WHAT THIS TASK INVOLVES — Write out the lines exactly, from the start of the records through the line containing "settings-item-format: 格式 文件格式、视频画质、字幕 is".

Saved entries
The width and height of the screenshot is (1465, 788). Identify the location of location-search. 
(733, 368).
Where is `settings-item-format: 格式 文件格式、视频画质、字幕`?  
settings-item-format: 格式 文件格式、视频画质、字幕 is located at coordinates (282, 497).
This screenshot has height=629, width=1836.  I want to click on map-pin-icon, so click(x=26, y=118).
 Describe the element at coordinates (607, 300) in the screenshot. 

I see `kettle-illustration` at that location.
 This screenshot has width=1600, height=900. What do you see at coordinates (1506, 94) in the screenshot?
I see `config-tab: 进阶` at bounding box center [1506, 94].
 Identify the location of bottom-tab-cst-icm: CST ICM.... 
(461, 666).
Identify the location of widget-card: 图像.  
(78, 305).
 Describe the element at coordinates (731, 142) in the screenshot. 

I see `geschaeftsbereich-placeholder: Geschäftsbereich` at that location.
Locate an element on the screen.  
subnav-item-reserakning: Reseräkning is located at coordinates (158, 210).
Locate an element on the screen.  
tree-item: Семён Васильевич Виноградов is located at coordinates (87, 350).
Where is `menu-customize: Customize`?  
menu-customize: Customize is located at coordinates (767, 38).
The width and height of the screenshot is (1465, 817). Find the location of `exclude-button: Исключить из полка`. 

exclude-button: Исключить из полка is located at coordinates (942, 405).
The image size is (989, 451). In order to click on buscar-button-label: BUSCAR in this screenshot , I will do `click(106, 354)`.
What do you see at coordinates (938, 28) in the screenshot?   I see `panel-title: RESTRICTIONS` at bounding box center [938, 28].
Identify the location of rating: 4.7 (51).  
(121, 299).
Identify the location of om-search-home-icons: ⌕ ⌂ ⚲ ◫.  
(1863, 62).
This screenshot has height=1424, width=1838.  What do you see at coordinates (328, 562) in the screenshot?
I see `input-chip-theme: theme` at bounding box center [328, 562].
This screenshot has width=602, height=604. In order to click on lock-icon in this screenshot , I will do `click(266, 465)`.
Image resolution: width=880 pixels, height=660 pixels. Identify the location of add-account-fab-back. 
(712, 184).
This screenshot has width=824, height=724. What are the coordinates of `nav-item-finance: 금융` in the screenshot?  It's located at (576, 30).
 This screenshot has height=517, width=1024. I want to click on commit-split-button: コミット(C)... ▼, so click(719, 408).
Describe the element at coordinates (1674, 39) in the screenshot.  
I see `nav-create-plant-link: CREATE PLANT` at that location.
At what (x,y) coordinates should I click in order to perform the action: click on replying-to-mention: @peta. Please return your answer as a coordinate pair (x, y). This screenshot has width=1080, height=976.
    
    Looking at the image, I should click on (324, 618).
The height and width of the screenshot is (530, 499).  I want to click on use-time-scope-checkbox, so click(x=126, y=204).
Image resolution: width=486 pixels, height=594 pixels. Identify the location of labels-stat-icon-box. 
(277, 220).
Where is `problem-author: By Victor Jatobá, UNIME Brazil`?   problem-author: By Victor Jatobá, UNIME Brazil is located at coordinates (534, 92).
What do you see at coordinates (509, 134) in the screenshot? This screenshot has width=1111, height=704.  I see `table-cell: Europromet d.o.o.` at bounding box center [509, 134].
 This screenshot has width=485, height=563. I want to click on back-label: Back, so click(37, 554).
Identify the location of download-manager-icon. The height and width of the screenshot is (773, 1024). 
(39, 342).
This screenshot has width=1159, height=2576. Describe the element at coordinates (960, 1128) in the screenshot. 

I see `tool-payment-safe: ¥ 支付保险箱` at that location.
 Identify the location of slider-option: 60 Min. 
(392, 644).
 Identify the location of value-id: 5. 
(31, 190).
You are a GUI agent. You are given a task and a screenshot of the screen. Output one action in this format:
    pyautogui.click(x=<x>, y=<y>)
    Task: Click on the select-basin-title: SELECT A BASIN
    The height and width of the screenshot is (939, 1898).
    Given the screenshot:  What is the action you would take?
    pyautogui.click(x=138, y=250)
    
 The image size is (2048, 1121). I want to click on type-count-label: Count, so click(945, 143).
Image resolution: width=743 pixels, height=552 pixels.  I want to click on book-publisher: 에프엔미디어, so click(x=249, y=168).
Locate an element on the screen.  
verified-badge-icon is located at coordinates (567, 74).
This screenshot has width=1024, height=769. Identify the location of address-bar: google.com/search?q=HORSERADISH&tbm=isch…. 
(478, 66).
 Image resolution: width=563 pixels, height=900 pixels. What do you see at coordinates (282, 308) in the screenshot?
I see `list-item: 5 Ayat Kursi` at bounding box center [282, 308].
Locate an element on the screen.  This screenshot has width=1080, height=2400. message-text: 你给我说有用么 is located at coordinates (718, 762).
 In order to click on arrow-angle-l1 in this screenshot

ANSWER —
The width and height of the screenshot is (1465, 788). Identify the location of location-search. 
(733, 368).
Where is `settings-item-format: 格式 文件格式、视频画质、字幕`?  
settings-item-format: 格式 文件格式、视频画质、字幕 is located at coordinates (282, 497).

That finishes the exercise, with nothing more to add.